▶ [DATASET RECORDS]
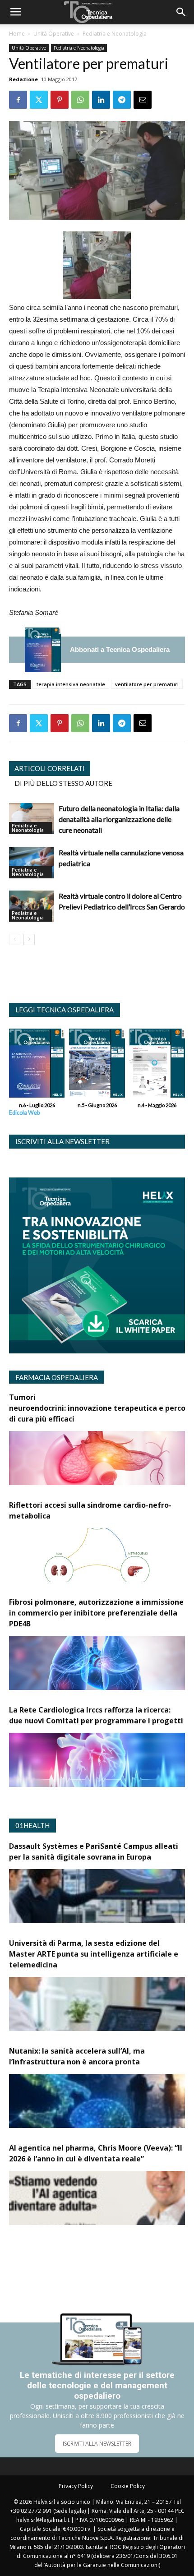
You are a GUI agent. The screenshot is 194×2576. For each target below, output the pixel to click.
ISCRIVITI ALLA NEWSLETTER (97, 2443)
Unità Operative (53, 33)
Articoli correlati (49, 768)
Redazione (23, 79)
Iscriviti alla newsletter (62, 1141)
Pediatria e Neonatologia (115, 33)
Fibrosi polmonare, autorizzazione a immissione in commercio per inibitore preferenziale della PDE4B (96, 1613)
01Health (32, 1825)
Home (17, 33)
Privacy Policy (76, 2486)
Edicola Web (24, 1112)
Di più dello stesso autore (63, 783)
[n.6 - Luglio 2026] (43, 650)
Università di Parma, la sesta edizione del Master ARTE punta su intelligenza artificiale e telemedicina (93, 1954)
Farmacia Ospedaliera (56, 1377)
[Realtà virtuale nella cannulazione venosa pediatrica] (31, 862)
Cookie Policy (128, 2486)
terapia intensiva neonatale (71, 684)
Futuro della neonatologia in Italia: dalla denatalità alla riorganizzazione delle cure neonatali (119, 819)
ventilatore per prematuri (147, 684)
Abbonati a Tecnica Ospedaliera (120, 649)
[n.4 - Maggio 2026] (157, 1065)
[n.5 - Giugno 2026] (97, 1065)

▶ [EXERCISE OBJECTIVE] Show the lines of the entries that include the string "della", copying each in full.

▶ [WRITTEN SOLUTION]
Fibrosi polmonare, autorizzazione a immissione in commercio per inibitore preferenziale della PDE4B (96, 1613)
Futuro della neonatologia in Italia: dalla denatalità alla riorganizzazione delle cure neonatali (119, 819)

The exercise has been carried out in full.